# ACTIVITY
Reproduce all the entries, matching the original word for word.

SOURCE DATA START

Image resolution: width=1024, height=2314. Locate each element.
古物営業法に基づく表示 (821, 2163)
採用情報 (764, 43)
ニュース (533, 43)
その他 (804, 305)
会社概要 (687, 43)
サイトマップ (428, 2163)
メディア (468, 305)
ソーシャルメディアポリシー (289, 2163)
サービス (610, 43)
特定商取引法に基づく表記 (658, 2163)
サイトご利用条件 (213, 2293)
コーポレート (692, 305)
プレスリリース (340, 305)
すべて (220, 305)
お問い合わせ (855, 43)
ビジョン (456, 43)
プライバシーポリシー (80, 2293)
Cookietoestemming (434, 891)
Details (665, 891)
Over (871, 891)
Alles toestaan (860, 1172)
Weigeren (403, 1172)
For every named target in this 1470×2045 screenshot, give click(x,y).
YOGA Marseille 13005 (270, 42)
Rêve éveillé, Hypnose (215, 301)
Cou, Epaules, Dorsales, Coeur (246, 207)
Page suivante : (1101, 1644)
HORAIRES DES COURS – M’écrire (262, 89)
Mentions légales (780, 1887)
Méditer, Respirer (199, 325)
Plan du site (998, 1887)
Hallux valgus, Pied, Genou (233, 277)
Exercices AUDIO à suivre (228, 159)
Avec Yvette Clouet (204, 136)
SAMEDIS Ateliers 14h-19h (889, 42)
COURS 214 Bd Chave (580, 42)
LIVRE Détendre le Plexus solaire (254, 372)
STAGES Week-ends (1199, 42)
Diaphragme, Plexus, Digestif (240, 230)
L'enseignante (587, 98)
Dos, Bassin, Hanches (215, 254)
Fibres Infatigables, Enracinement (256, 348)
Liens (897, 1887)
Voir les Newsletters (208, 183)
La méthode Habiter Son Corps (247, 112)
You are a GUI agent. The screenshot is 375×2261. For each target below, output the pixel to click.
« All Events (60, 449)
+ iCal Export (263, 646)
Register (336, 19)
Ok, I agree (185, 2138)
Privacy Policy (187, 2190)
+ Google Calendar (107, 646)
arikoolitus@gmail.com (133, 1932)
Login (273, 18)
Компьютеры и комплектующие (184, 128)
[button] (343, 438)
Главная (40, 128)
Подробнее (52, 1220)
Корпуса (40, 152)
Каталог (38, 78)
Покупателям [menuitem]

SOURCE DATA END

# WRITTEN SOLUTION
Image resolution: width=1024, height=2314. Locate each element.
古物営業法に基づく表示 (821, 2163)
採用情報 (764, 43)
ニュース (533, 43)
その他 (804, 305)
会社概要 (687, 43)
サイトマップ (428, 2163)
メディア (468, 305)
ソーシャルメディアポリシー (289, 2163)
サービス (610, 43)
特定商取引法に基づく表記 (658, 2163)
サイトご利用条件 (213, 2293)
コーポレート (692, 305)
プレスリリース (340, 305)
すべて (220, 305)
お問い合わせ (855, 43)
ビジョン (456, 43)
プライバシーポリシー (80, 2293)
Cookietoestemming (434, 891)
Details (665, 891)
Over (871, 891)
Alles toestaan (860, 1172)
Weigeren (403, 1172)
For every named target in this 1470×2045 screenshot, give click(x,y).
YOGA Marseille 13005 (270, 42)
Rêve éveillé, Hypnose (215, 301)
Cou, Epaules, Dorsales, Coeur (246, 207)
Page suivante : (1101, 1644)
HORAIRES DES COURS – M’écrire (262, 89)
Mentions légales (780, 1887)
Méditer, Respirer (199, 325)
Plan du site (998, 1887)
Hallux valgus, Pied, Genou (233, 277)
Exercices AUDIO à suivre (228, 159)
Avec Yvette Clouet (204, 136)
SAMEDIS Ateliers 14h-19h (889, 42)
COURS 214 Bd Chave (580, 42)
LIVRE Détendre le Plexus solaire (254, 372)
STAGES Week-ends (1199, 42)
Diaphragme, Plexus, Digestif (240, 230)
L'enseignante (587, 98)
Dos, Bassin, Hanches (215, 254)
Fibres Infatigables, Enracinement (256, 348)
Liens (897, 1887)
Voir les Newsletters (208, 183)
La méthode Habiter Son Corps (247, 112)
You are a GUI agent. The screenshot is 375×2261. For each target below, output the pixel to click.
« All Events (60, 449)
+ iCal Export (263, 646)
Register (336, 19)
Ok, I agree (185, 2138)
Privacy Policy (187, 2190)
+ Google Calendar (107, 646)
arikoolitus@gmail.com (133, 1932)
Login (273, 18)
Компьютеры и комплектующие (184, 128)
[button] (343, 438)
Главная (40, 128)
Подробнее (52, 1220)
Корпуса (40, 152)
Каталог (38, 78)
Покупателям [menuitem]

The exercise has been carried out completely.